Baste decir que al pronto le parecía estar soñando, y reusaba creer lo mismo
que veía; después, quiso arrojarse sobre los dos pérfidos que así trataban su
honor y despedazarlos entre sus manos; pero, últimamente, resolvió a la
española: esperar al fin de la cita y vengarse luego, como caballero, del
hombre que le robaba su amada.
En
efecto, no bien el favorecido caballero se había despedido de Blanca, que se entró
con la dueña en la casa, cuando salióle al encuentro Ramiro, ardiendo en ira y
con la espada en la mano:
-Defendeos
(le dijo).
El
caballero quedó sorprendido; pero puso, sin embargo, mano a la espada.
-¿Quién
sois y qué me queréis? (preguntó a Ramiro).
-Soy
un hombre ofendido que quiere vengarse.
Y
sin dar tiempo a más razones cerró con su contrario, y ambos principiaron encarnizado
combate. La sangre de los dos corría en abundancia y el furor de Ramiro no
disminuía; hasta que al fin este atravesó el pecho del caballero, que cayó al suelo,
pidiendo a gritos confesión.
Ramiro
trató de acudir a él; pero no pudo, porque le faltaron las fuerzas, y cayó también
en tierra. Sin embargo, los gritos del caballero llegaron a los oídos de la dueña,
que dormía en un extremo de la casa, cercano al punto del combate y que, después
de haber acompañado a Blanca a su habitación, rezaba a sus devociones antes de
acostarse. Cogió asustada una antorcha y salió a ver la causa de aquel ruido.

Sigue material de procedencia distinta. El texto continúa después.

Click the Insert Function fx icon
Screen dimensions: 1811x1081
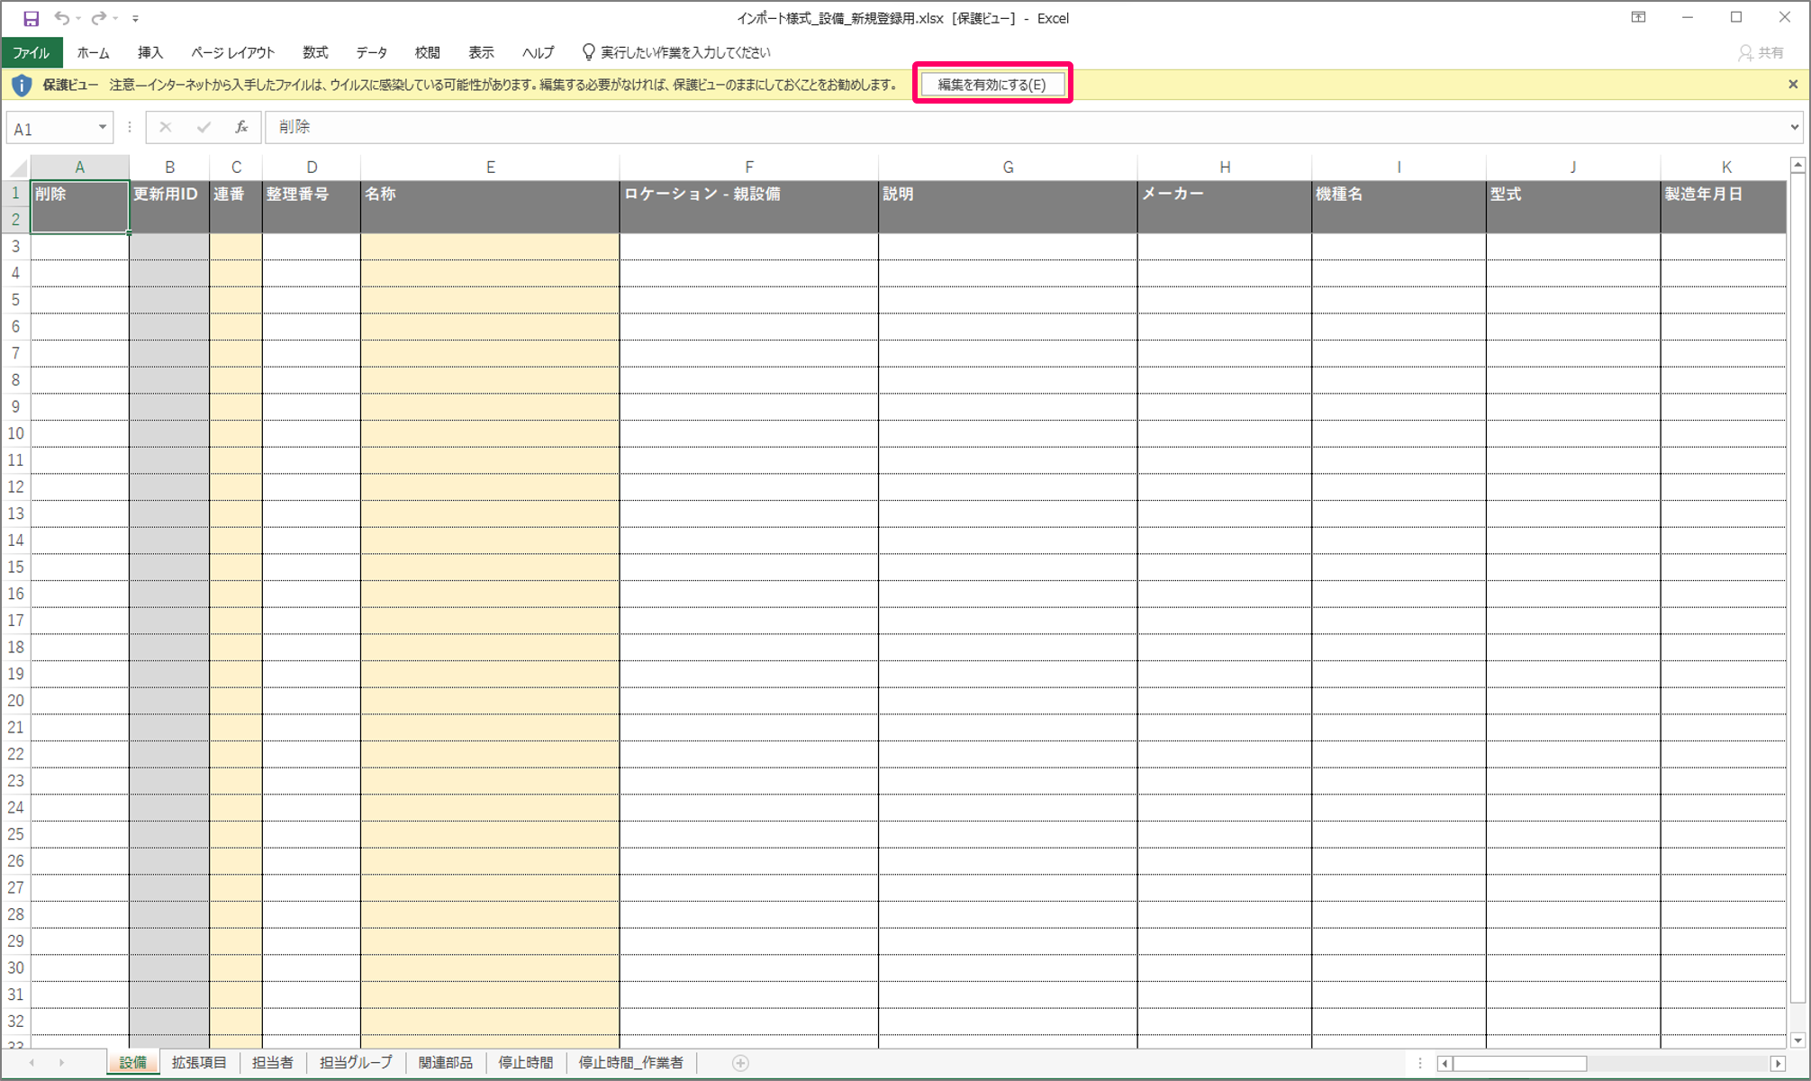click(x=241, y=127)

Diego Vargas, que llegaba en aquel punto, saltó con varios criados la cerca del
jardín, en donde había oído los gritos. Reuniéronse todos y, llegados al lugar
del combate, se ofreció a sus ojos el lastimoso espectáculo que sabe el lector.
Acudió el buen hidalgo a su amigo y, cogiéndolo entre sus brazos, advirtió que no había espirado. El otro ya no existía
Capítulo
IV.
Quince
días después, fue públicamente azotada por las calles de Sevilla la dueña, y
puesta después en un encierro; pero ninguna de sus compañeras escarmentó.
Ramiro
estaba más aliviado de sus peligrosas heridas, pero se cuenta que este sí escarmentó
y que, al cabo de muchos años, murió soltero.
Blanca,
al saber tan funestos acontecimientos, perdió el juicio para no volver a recobrarlo.

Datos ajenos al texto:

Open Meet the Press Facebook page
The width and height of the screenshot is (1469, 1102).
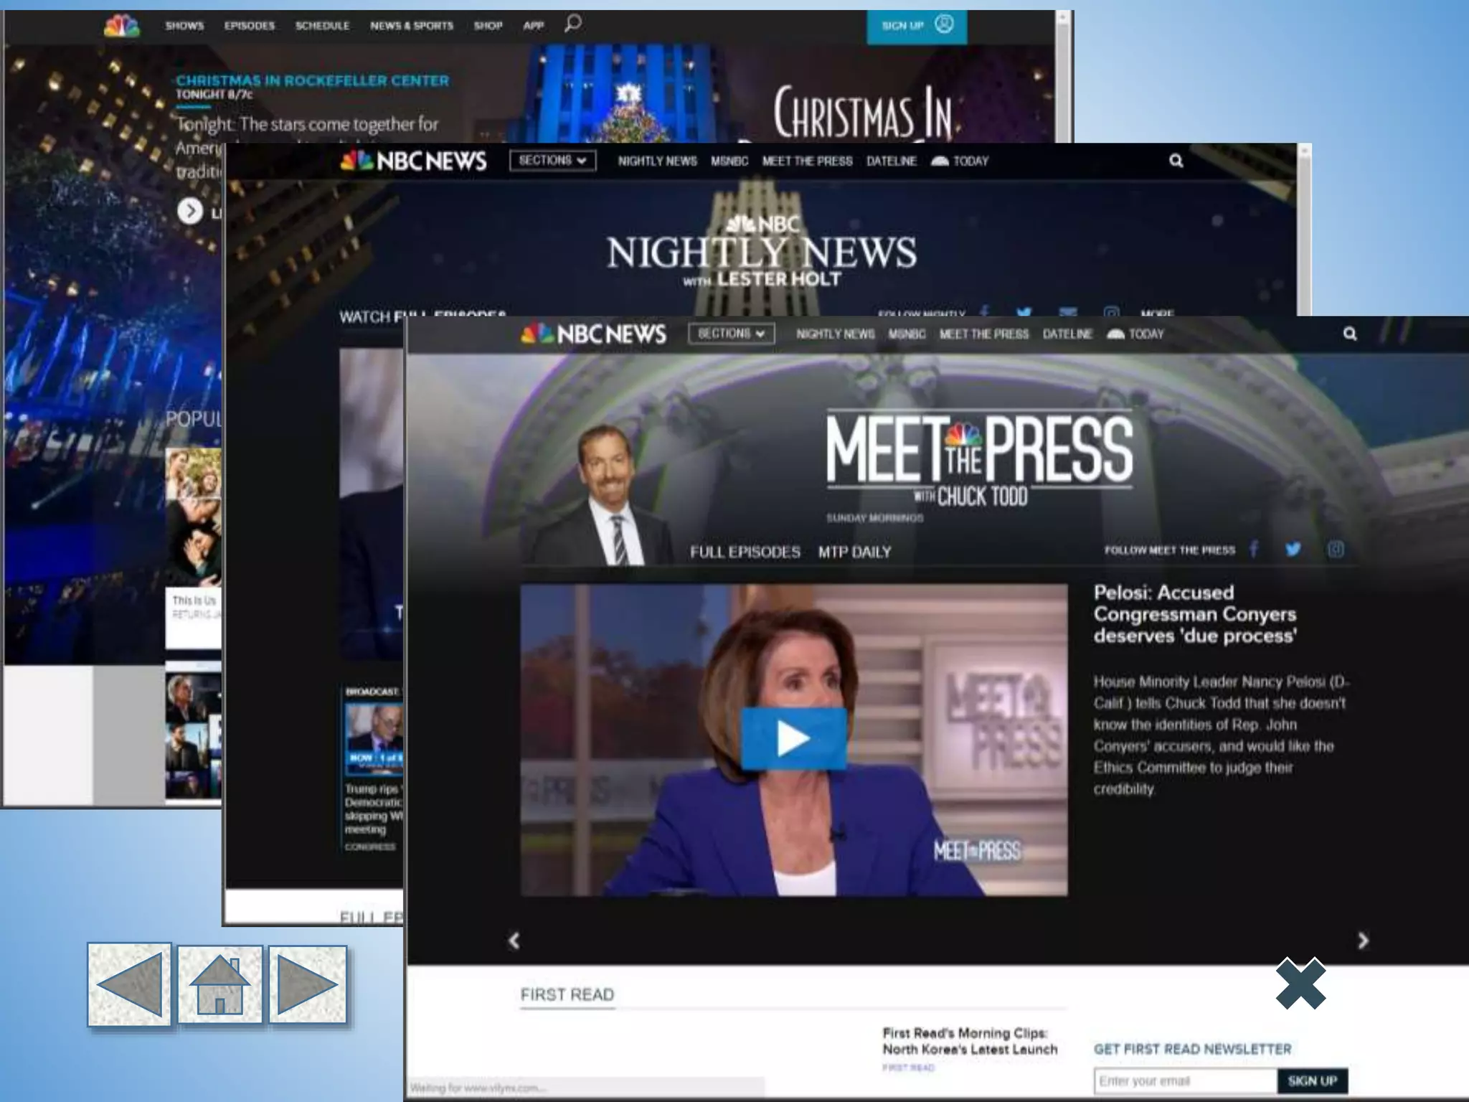tap(1254, 550)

Su manía era en extremo singular: llegó a figurársele que todos los hombres que
la hablaban, la hacían declaración de amor, y que ella no podía dejar de corresponderlos;
y lloraba, y se desesperaba de su debilidad, pero como su locura era incurable,
pasó la vida soñando desgracias y respondiendo a amorosas querellas que solo en
su imaginación existían.
J. VARELA.
Comentarios
a esta obra:
-El
autor firma como J. Varela, autor desconocido del que no encontramos biografía
y resulta difícil pensar que se trate del escritor Juan Valera (nacido en
Cabra, Granada, en 1824), pues lo habría escrito con solo 14 años y, según
leemos en sus biografías, no tiene relación con Sevilla y su entorno.

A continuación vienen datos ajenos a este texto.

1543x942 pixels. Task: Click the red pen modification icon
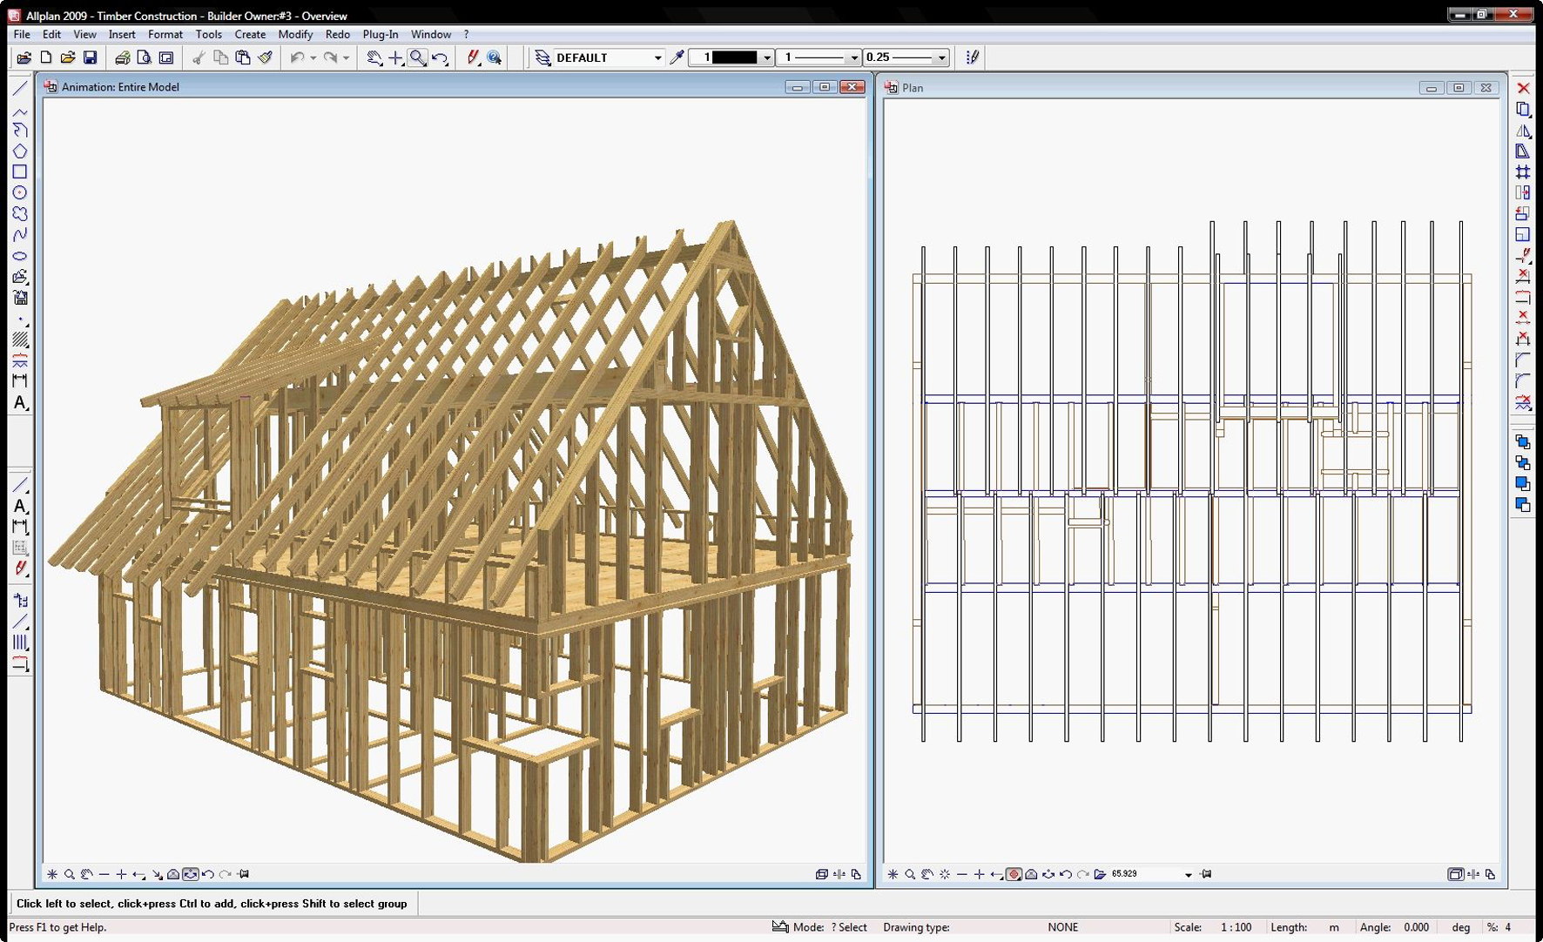click(473, 57)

-En el texto, destacamos las referencias a nuestra lo calidad, sin embargo, la
indicación sobre el lugar concreto de desarrollo de los hechos que se narran en
este relato: “una casa de campo o castillejo situado en las cercanías y no
lejos de Valparaíso”, parece indicar que se tratara de la hacienda Simón Verde,
por lo que estos no se desarrollarían en el término municipal de San Juan, sino en Gelves. Ciertamente, no es el primer estudioso que confunde esto, pues la
hacienda se halla limítrofe con nuestra localidad.
-El grabado que describe la
escena principal de este relato es del destacado y prolífico artista sevillano
Antonio María Esquivel (Sevilla, 1806 – Madrid, 1857).